_ZIEL DER AUFGABE_
Gib die Liste von der Zeile mit „Image resolution: width=1568“ bis einschließlich der Zeile mit „click(x=1353, y=24)“ samt den Anweisungen erneut wieder. Verschiebe dabei jede Koordinate in den Antworten um 148, lass die Zahlen in den Anweisungen unverändert und die Bilder weg.

_GEGEBENE DATEN_
┄┄┄┄┄┄┄┄┄┄┄┄┄┄┄┄┄┄┄┄
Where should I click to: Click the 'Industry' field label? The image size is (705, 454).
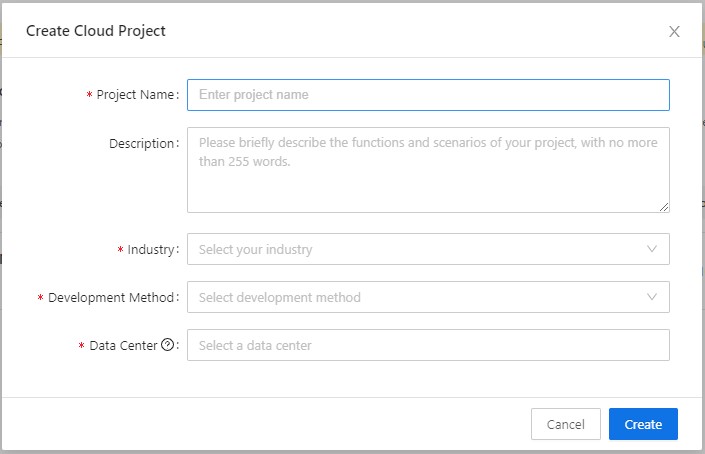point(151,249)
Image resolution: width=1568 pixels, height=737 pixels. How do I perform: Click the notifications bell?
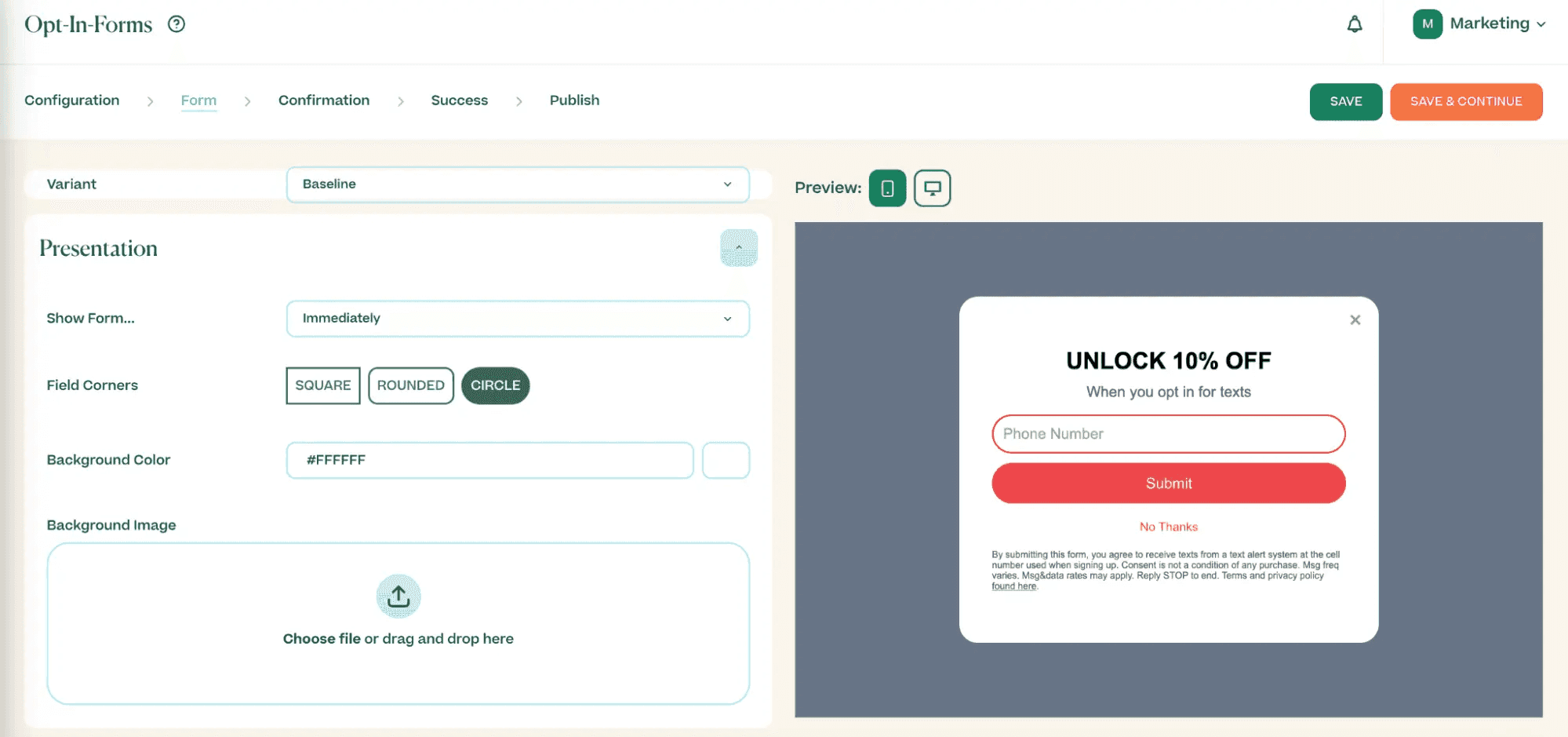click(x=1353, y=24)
┄┄┄┄┄┄┄┄┄┄┄┄┄┄┄┄┄┄┄┄
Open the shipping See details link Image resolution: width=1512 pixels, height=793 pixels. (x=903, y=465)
┄┄┄┄┄┄┄┄┄┄┄┄┄┄┄┄┄┄┄┄
_LÖSUNG DER AUFGABE_
Image resolution: width=1568 pixels, height=737 pixels. How do I perform: Click the notifications bell?
click(x=1501, y=172)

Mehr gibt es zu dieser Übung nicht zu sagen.